En 1965, une copie de Notre Dame de Santa Cruz quitte la ville d'Oran, en Algérie, pour Nîmes, dans le sud de la France, et dès 1966, un pèlerinage s'organise sous l'impulsion des rapatriés d'Algérie. Le succès de la manifestation dépasse toutes les espérances et rassemble immédiatement plusieurs milliers de personnes ; quinze ans plus tard, en 1982, près de cent mille Oranais afflueront au sanctuaire pour l'Ascension. Pour la communauté pied-noire, toutes les activités générées par le pèlerinage et par la construction du sanctuaire représentent un lien social fondamental qui permet de s'inscrire dans une lignée des « ancêtres », de recomposer une sociabilité de manière aboutie. Il s'agit là de l'une des multiples manifestations actuelles du culte de Marie.

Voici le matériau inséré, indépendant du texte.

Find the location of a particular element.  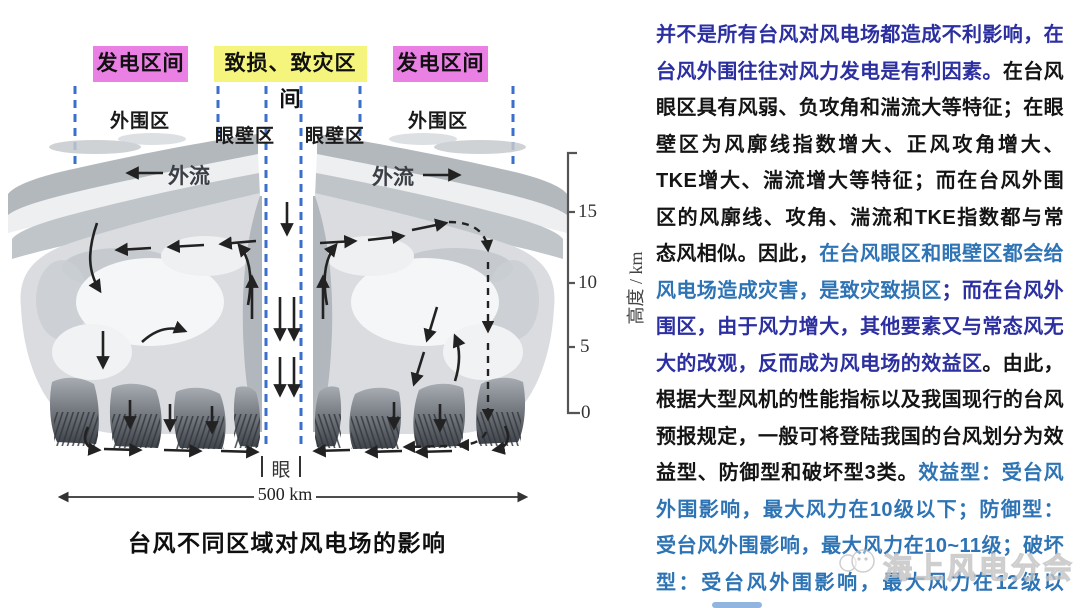

axis-tick-5: 5 is located at coordinates (585, 346).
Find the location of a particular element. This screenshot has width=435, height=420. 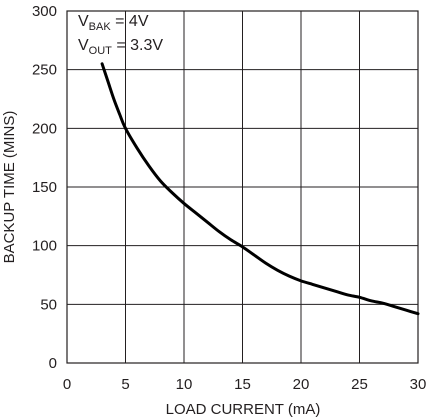

y-tick-label: 100 is located at coordinates (44, 246).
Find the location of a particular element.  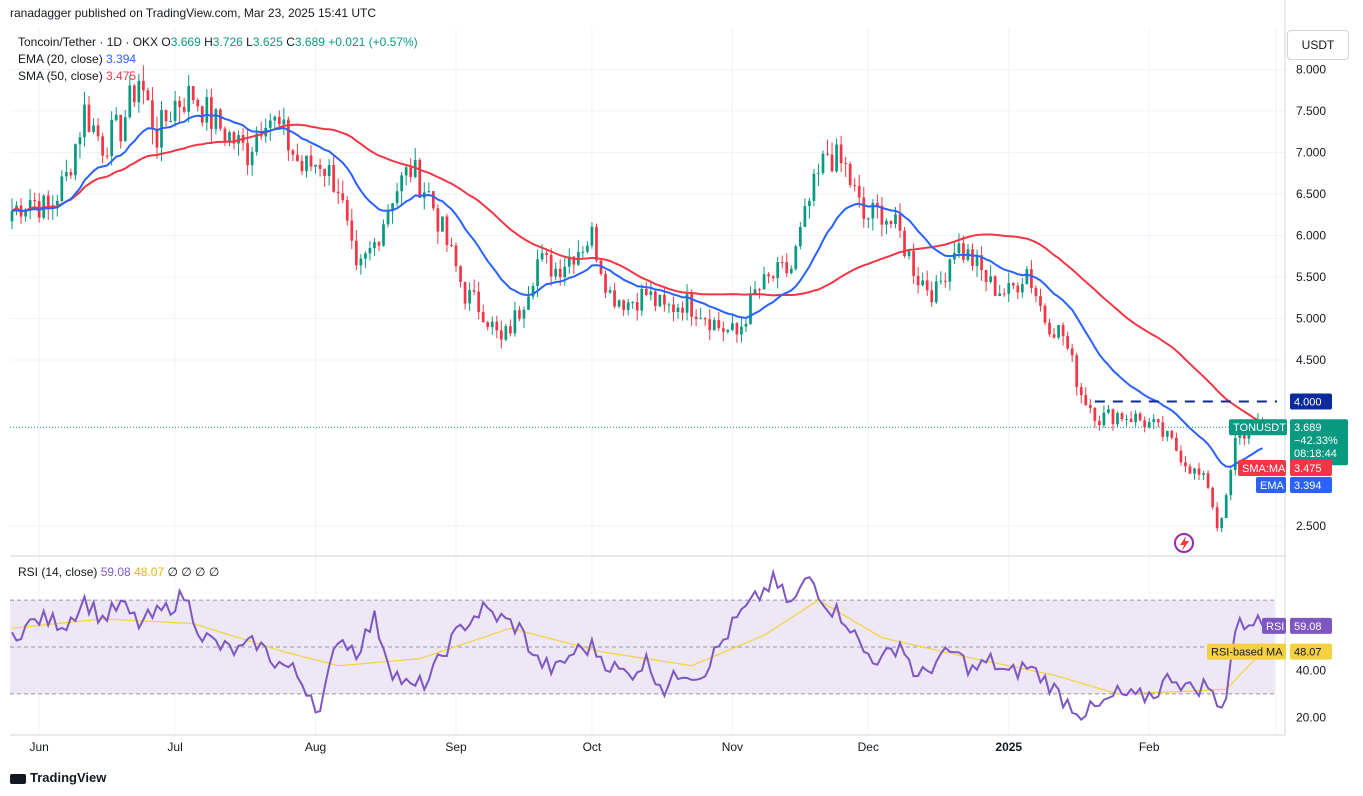

last-price-tag: 3.689−42.33%08:18:44 is located at coordinates (1319, 442).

La Vierge comme système de valeurs
D'un point de vue anthropologique et historique, ce culte est une mine d'informations sur l'imaginaire des hommes et des femmes qui voient en ce symbole, tour à tour et en même temps, la mère originelle, la guerrière, la guérisseuse, l'intercession absolue avec le divin, la protectrice, ou encore la nouvelle Eve... La figure de Marie est un symbole universel qui trouve sa source dans les déesses-mères de l'Antiquité. Mais la diversité des constructions narratives existantes (histoire biblique, légendes, apparitions, miracles) tend à rendre son image confuse. Comme élèment symbolique, elle appartient au répertoire des représentations et des identifications politiques, culturelles, religieuses des sociétés humaines. Le culte marial est porteur d'aspirations collectives qui s'expriment dans l'attachement à des valeurs, à une nation, à une histoire ou encore à un territoire. Marie est un lieu de mémoire.

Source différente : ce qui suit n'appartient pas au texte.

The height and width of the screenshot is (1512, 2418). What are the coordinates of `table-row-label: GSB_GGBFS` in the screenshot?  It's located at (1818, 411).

L'histoire de l'Occident chrétien est pleine de références à Marie, qui s'inscrit de manière essentielle comme un système de valeurs. La lente élaboration du personnage multiforme de la Vierge ne s'est pas faite de manière linéaire dans l'imaginaire chrétien, mais il est tout de même possible de repérer quelques grands moments dans cette construction symbolique polysémique qui, pour Georges Rupalio 1, montre combien « la Vierge, riche du jeu de ses fonctions et de ses attributs, est l'espace où les hommes en communauté s'interrogent sur eux-mêmes ».
Retraçant l'histoire de l'émergence de la figure mariale au Moyen Age, il souligne différentes périodes qui donnent à Marie des fonctions différentes : d'abord présentée comme mère et faire-valoir du Christ-Dieu (du ive au vie siècle), puis consacrée à la gloire militaire sous l'image d'une femme forte (du viie au xiie siècle), Notre Dame assure plus particulièrement à partir du xiie les relations entre l'Ici-bas et l'Au-delà en un axe vertical prépondérant, tandis qu'au niveau horizontal, Marie articule les diverses relations qui se tissent entre les institutions de la chrétienté : confréries, royauté, villes, universités, corporations... Aux xvie et xviie siècles, prise dans les querelles de la Contre-Réforme, la Vierge participe aux missions d'évangélisation du Nouveau Monde.